## EXTRACT PROVIDED
========================================
The number of handfuls and bites you get with popcorn can be super satisfying and help you stay consistent.
It can also make for a fun treat on the weekends when watching TV or a movie with the family. It can help you not feel like that person on a diet while everyone else indulges!
And popcorn contains a whole range of B vitamins as well as Vitamin A, E and K.
It also contains polyphenols, which are antioxidants that have been linked to better blood circulation and digestive health, as well as a potentially lower risk of certain cancers.
Keeping our digestive system and gut healthy can even lead to better weight loss results!
Just make sure if you include popcorn, you’re making it at home or aware of the additives that can come with buying it premade.
And if you are really focusing on portion control, single serving packs to make are a great option!
The 4th food I wanted to discuss because it is so often demonized yet not consuming enough can have a negative impact is…
Salt has gotten a bad rap as being responsible for blood pressure issues.
But including enough salt is key to proper hydration and a balance of electrolytes to support a healthy nervous system. It’s not just about increasing our water intake.
Salt is also needed to form stomach acid, digest food, and absorb nutrients properly.
However, not all forms of salt are not created equal.
Often when we’re getting too much salt, we’re getting it from processed foods and not quality salt sources.
And this is part of the problem.
Instead we want to focus on things like sea salt or pink himalayan salt that can both have a beneficial impact, improving the quality of our sleep because they contain many helpful electrolytes and trace minerals for regulating hormone levels.
We also need to stop demonizing something just because it is bad for a specific population and health concern.
Too often this leads to healthy individuals restricting something they should be including in their diet.
I mention this because recent research has even shown that low-salt diets have been linked to promoting insulin resistance in healthy individuals.
And that people who consume a moderate amount of salt were in the lowest risk category for heart problems and death, even lower than people who ate less salt.
The “moderate” sodium intake used in this study was about 4,000 – 6,000 milligrams per day.
So realize that the quality and source of the food you’re including can have an impact and just because it isn’t right for one person doesn’t make it not right for someone else!
The 5th and final food I wanted to discuss is…Bread.
========================================
## DIRECTIONS
(1) In the article on popcorn and salt, what daily sodium intake did the study count as "moderate"?
(2) Put this sentence from the article on popcorn and salt into Spanish: "Salt is also needed to form stomach acid, digest food, and absorb nutrients properly."
(3) Carry on the article on popcorn and salt from where it stops.
The records come from a separate source.
========================================
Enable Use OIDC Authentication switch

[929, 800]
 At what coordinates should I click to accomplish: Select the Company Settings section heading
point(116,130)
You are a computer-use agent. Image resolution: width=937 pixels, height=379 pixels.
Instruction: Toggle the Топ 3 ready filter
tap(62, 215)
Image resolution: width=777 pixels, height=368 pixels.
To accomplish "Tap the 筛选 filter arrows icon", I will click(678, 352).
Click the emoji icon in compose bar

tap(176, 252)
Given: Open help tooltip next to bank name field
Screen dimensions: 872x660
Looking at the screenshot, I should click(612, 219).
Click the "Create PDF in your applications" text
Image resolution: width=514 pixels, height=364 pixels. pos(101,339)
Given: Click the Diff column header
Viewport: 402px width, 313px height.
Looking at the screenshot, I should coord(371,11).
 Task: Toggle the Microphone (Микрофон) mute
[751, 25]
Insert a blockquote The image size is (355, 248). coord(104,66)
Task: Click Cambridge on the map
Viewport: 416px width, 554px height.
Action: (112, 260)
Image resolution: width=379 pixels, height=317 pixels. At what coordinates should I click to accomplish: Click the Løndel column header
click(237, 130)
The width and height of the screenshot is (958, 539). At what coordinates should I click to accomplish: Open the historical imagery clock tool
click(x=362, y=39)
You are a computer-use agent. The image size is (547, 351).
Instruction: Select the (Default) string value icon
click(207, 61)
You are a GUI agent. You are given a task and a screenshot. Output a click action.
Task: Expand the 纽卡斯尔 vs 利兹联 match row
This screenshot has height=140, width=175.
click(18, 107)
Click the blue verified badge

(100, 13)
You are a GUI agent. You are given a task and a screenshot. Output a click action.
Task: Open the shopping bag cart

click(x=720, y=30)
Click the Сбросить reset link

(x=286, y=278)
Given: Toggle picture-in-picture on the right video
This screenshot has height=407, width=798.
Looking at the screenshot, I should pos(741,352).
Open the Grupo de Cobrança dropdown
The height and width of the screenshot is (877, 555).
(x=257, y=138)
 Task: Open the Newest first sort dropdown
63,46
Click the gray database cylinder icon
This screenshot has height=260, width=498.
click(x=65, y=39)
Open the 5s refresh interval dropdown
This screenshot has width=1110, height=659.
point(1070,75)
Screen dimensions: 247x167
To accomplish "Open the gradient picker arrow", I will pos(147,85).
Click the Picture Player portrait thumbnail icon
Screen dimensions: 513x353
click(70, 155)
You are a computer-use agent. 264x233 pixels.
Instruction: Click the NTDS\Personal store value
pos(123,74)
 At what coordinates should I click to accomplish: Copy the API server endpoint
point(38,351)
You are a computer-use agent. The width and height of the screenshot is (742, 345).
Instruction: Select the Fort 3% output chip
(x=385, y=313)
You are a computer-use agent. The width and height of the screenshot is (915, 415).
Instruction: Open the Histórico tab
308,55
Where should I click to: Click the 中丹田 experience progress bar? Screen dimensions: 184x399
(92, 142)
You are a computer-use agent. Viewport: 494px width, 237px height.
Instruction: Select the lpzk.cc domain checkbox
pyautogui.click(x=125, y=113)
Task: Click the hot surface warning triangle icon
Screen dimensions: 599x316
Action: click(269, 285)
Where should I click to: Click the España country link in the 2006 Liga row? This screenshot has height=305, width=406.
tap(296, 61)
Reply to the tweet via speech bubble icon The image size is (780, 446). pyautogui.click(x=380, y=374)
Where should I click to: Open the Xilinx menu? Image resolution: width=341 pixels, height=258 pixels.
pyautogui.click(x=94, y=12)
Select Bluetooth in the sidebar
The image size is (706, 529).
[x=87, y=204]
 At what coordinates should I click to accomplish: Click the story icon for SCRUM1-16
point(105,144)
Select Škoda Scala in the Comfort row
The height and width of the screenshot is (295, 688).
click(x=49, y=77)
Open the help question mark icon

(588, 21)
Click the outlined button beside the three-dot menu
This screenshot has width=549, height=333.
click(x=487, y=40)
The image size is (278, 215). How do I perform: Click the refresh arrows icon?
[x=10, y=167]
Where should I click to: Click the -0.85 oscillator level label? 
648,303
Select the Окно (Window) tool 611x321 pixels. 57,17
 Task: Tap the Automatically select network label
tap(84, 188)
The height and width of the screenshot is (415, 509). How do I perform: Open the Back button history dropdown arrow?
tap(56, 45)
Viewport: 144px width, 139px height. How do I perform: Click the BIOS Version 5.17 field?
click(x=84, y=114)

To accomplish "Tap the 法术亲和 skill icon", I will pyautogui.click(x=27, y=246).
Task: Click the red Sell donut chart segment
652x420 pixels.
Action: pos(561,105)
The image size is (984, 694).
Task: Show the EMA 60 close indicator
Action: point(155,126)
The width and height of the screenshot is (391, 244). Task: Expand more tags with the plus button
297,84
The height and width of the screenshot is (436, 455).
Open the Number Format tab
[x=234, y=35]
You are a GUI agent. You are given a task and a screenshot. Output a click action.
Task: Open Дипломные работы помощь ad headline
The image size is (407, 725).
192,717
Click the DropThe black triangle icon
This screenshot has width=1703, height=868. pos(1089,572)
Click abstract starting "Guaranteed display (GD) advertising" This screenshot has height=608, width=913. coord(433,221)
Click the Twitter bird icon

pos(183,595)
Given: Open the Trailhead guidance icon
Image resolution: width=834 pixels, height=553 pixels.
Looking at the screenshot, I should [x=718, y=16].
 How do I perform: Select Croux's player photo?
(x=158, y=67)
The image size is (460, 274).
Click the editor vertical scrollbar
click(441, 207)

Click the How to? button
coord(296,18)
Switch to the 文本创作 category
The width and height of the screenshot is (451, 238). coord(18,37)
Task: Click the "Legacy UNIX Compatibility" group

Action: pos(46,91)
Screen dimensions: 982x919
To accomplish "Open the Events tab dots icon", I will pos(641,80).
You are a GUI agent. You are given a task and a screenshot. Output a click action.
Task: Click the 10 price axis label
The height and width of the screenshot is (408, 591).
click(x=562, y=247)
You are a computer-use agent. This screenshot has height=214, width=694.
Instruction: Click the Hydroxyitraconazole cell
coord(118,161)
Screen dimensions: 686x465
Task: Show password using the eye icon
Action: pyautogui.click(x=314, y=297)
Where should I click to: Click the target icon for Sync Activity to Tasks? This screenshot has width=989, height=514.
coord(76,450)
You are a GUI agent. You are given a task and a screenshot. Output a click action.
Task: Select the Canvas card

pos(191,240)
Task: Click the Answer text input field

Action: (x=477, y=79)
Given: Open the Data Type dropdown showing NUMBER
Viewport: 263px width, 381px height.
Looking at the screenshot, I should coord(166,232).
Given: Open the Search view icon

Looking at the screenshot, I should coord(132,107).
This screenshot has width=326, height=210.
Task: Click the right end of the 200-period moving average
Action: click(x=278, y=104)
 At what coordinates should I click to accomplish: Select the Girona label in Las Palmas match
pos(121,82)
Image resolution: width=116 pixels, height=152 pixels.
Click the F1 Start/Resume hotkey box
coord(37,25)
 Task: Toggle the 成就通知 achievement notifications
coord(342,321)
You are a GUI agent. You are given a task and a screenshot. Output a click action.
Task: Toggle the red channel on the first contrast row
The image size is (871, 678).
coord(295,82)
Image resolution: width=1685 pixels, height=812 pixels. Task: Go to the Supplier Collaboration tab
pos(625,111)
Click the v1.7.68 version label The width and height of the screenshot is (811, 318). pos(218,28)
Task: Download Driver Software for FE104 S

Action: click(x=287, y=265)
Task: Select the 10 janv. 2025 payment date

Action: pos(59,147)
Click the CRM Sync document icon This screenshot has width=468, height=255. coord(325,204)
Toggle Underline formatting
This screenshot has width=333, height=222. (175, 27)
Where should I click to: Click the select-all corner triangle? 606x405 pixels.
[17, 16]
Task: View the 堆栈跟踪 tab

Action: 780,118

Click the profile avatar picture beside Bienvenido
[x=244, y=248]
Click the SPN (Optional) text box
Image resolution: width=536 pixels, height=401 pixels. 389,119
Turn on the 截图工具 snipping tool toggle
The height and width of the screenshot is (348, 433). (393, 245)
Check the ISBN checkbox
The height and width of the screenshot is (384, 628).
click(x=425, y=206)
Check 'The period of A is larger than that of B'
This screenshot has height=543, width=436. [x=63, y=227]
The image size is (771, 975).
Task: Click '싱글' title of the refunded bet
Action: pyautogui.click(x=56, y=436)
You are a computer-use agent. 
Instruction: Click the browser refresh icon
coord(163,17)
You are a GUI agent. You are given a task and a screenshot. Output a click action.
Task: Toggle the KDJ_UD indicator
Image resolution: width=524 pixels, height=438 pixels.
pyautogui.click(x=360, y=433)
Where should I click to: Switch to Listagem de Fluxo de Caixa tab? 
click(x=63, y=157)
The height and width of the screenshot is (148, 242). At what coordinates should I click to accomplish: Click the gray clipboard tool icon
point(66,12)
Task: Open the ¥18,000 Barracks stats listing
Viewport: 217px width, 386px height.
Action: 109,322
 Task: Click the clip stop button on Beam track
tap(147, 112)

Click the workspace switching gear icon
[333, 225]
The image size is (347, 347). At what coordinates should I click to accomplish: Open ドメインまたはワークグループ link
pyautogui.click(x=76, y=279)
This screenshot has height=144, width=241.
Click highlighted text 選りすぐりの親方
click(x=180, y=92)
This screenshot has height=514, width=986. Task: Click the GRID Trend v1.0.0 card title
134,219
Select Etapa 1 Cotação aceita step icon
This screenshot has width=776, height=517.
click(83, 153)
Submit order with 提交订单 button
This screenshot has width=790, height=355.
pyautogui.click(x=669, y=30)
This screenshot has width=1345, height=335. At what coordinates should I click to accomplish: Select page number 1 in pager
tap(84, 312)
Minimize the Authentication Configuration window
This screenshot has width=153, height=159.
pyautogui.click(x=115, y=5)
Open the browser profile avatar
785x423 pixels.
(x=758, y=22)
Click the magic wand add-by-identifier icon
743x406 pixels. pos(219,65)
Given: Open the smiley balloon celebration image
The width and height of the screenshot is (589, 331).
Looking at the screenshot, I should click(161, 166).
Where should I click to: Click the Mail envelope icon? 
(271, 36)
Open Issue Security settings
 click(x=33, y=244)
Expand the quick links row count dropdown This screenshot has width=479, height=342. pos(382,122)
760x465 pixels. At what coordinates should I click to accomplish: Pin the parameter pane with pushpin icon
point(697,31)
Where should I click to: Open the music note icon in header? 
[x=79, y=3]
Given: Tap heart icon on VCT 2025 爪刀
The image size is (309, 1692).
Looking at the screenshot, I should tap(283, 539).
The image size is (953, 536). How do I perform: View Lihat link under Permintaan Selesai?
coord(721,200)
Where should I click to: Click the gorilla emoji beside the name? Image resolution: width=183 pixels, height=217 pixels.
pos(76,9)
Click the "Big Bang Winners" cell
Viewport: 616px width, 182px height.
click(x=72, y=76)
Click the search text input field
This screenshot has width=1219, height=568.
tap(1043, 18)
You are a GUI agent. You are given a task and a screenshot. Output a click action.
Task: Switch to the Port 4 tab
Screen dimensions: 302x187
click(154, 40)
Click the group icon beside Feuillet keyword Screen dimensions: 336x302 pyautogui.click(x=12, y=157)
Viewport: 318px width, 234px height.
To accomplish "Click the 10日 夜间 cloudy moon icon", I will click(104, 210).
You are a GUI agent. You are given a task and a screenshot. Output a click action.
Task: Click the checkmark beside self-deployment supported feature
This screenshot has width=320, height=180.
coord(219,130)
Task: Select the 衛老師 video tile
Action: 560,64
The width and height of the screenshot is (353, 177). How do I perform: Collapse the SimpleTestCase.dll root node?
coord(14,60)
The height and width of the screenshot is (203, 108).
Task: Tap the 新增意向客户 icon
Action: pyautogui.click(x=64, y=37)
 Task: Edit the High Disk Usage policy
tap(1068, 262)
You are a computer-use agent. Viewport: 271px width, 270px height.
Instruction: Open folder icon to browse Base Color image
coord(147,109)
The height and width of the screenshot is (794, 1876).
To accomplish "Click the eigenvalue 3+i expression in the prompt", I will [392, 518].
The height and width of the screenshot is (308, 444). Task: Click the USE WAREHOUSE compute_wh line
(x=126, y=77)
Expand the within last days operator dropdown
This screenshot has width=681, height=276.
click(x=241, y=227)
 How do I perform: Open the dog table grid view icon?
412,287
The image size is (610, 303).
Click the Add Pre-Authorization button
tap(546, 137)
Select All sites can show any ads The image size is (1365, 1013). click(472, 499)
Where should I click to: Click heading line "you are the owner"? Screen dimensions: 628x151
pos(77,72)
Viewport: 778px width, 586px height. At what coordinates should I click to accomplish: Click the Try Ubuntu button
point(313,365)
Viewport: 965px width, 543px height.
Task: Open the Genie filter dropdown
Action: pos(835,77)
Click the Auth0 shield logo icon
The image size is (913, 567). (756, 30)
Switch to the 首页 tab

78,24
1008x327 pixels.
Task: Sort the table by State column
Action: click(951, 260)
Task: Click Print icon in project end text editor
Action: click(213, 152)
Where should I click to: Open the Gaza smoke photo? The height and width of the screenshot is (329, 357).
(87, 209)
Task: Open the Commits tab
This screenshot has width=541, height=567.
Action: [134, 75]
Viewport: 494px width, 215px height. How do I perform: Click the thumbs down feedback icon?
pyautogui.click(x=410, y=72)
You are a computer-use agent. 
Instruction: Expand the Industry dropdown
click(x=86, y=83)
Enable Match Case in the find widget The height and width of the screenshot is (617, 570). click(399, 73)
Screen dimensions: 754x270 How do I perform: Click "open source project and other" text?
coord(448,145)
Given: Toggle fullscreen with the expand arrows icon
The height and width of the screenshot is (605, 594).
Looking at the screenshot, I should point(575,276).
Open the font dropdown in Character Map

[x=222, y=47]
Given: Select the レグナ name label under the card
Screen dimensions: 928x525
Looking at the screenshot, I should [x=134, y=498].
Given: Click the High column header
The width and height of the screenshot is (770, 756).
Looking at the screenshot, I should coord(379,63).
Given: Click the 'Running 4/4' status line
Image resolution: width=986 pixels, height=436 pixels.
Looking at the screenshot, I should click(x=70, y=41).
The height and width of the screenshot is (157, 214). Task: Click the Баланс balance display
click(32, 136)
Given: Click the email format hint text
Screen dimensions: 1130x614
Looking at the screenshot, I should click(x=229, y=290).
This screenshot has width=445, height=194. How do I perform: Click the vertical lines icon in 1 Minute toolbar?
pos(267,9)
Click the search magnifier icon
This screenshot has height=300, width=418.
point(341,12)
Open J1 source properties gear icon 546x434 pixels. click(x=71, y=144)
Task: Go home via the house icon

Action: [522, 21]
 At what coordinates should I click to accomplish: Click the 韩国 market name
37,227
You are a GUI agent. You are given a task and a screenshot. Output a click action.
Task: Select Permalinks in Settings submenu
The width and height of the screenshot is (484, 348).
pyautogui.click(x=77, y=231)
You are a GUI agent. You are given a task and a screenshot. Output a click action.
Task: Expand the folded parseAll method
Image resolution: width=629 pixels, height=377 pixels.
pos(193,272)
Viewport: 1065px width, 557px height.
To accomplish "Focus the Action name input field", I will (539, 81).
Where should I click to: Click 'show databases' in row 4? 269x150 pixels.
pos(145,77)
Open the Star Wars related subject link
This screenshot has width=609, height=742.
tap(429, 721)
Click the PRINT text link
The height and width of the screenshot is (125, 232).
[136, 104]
========================================
## TASK ANSWERS
(1) About 4,000 – 6,000 milligrams per day.

(2) La sal también es necesaria para formar ácido estomacal, digerir los alimentos y absorber los nutrientes adecuadamente.

(3)
Often when people want to lose weight, they think they need to cut out all carbs, and bread is among the first they list to go.
Bread has also gotten more hate as going gluten-free has become more and more popular even though many of us will have no issues consuming gluten and bread could be an enjoyable way to increase our carbs to create that anabolic environment for growth.
And not only can bread be included in our diet, but there is so much variation in the health benefits different types of bread may provide.
Not only are there more whole-grain variations of bread that contain more fiber, but even sourdough bread can provide more health benefits than we realize.
While it isn’t gluten-free, sourdough bread may even be tolerated better by those with IBS or a gluten intolerance or sensitivity.
And because of the unique fermentation process for sourdough bread, it can help improve our gut health and unlock more of the B vitamins in the bread.
Sourdough is also usually made with fortified flour, which can bump our iron and folate intake!
So just because there are some very processed breads out there that may not provide as much nutritional benefit, we shouldn’t just demonize all breads but find the ones that help us enjoy our meals and create a sustainable and healthy lifestyle!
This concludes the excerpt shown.